#### INPUT DATA ####

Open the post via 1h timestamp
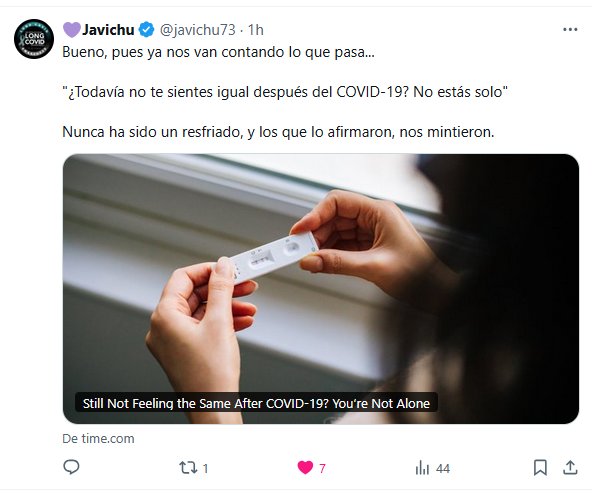click(256, 30)
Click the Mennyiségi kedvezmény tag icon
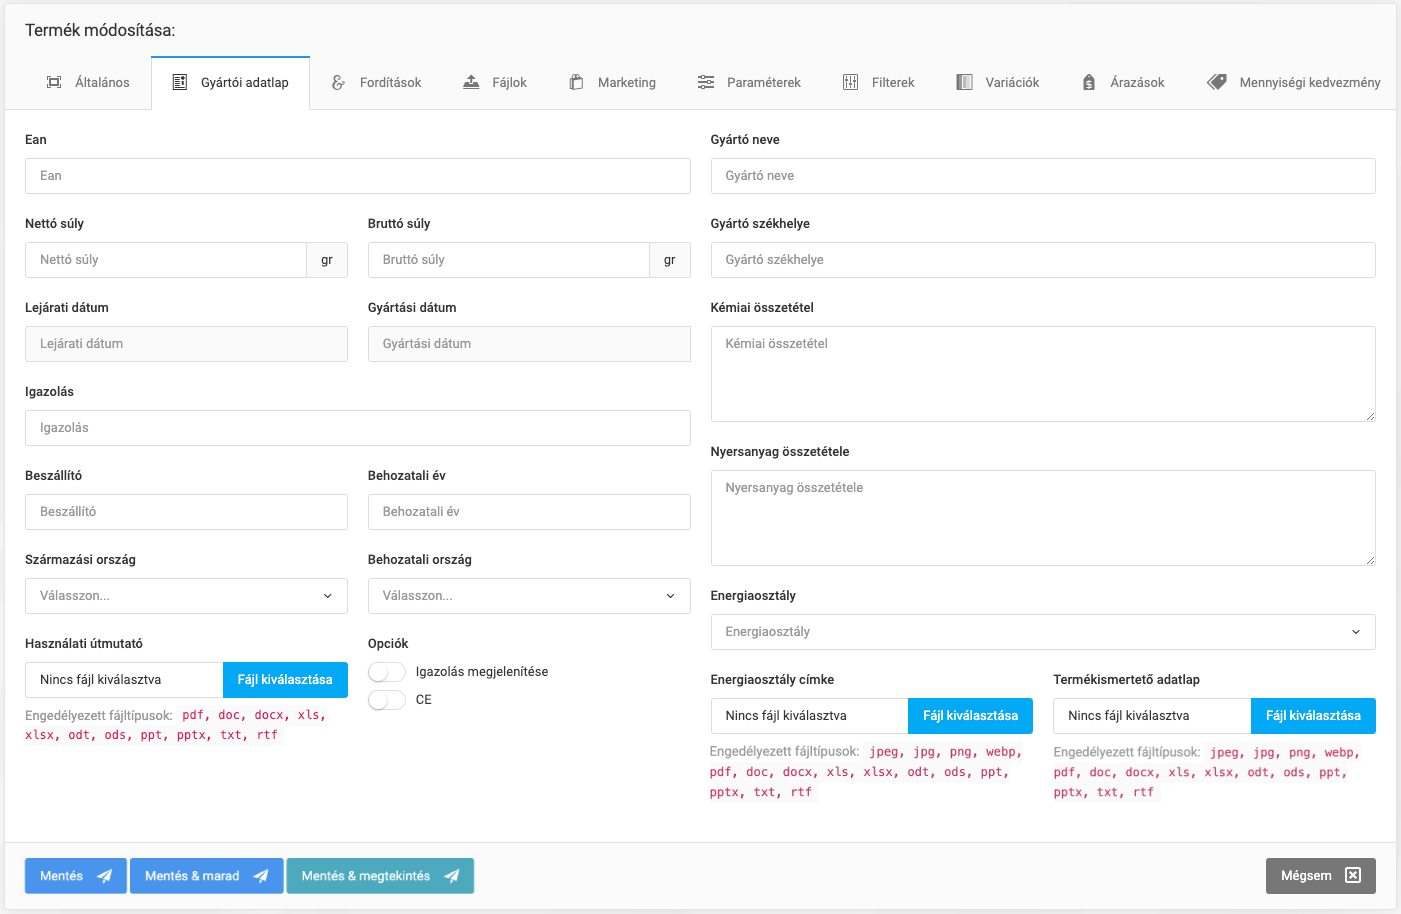 tap(1217, 82)
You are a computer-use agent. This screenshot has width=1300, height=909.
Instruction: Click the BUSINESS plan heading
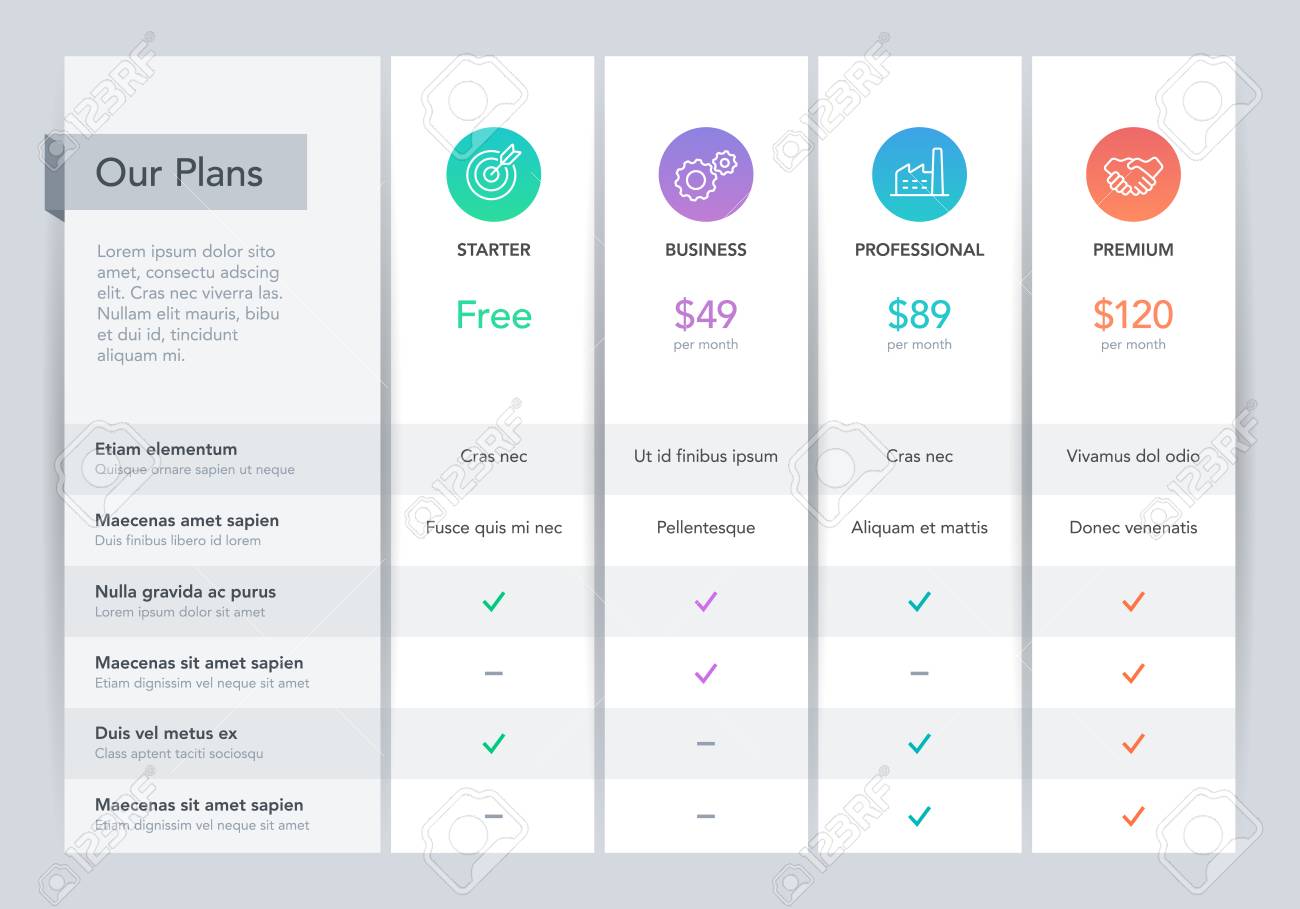pos(706,250)
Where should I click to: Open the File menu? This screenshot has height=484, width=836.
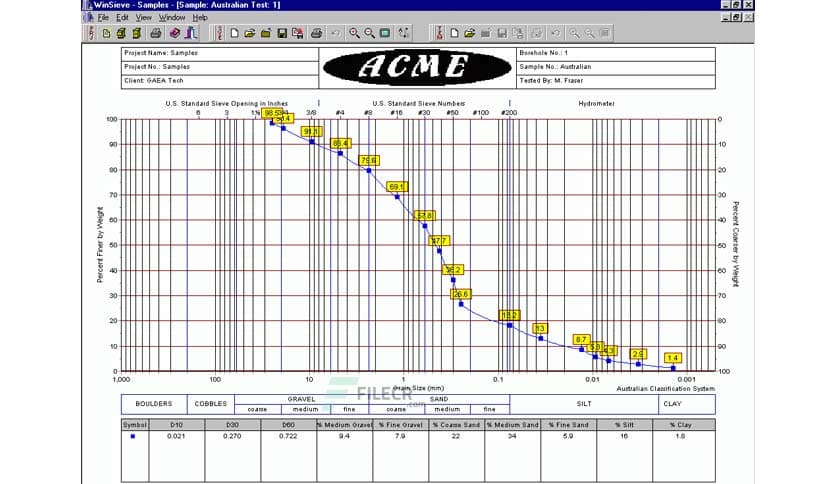103,17
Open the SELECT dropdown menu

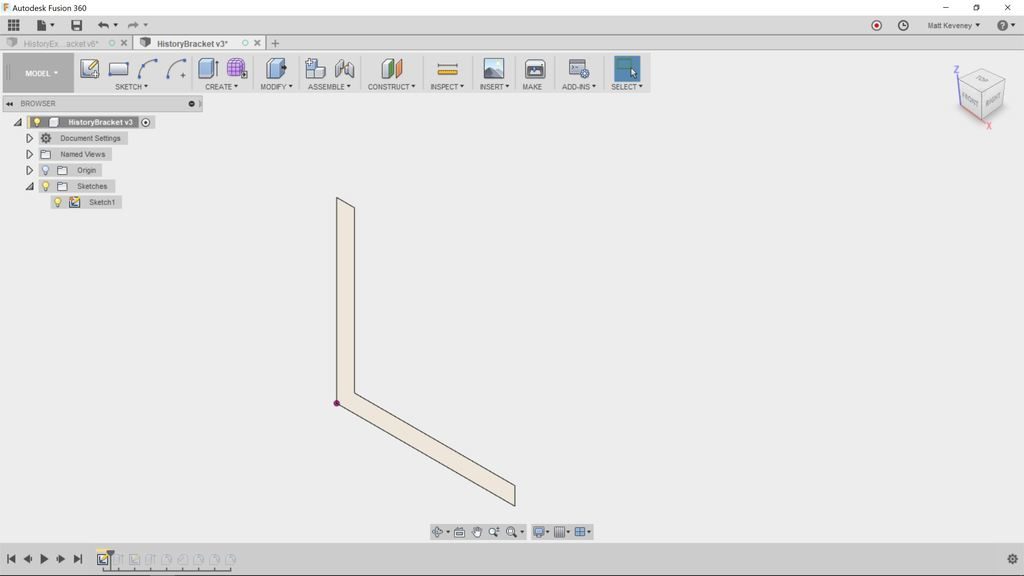point(627,87)
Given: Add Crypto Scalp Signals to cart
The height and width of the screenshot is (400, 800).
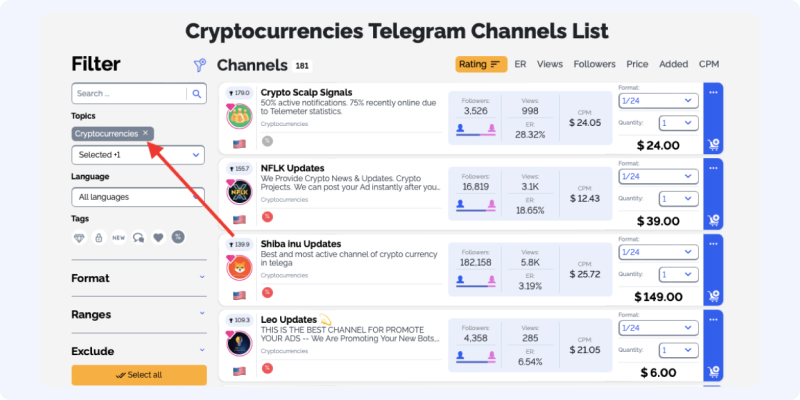Looking at the screenshot, I should [713, 145].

####

TASK DIRECTIONS: Print the data exactly as written, dropping any images it holds.

ANSWER SPACE:
Open the post via 1h timestamp
click(256, 30)
Click the Mennyiségi kedvezmény tag icon
 tap(1217, 82)
You are a computer-use agent. This screenshot has width=1300, height=909.
Instruction: Click the BUSINESS plan heading
pos(706,250)
Where should I click to: Open the File menu? This screenshot has height=484, width=836.
103,17
Open the SELECT dropdown menu

point(627,87)
Given: Add Crypto Scalp Signals to cart
The height and width of the screenshot is (400, 800).
Looking at the screenshot, I should [713, 145].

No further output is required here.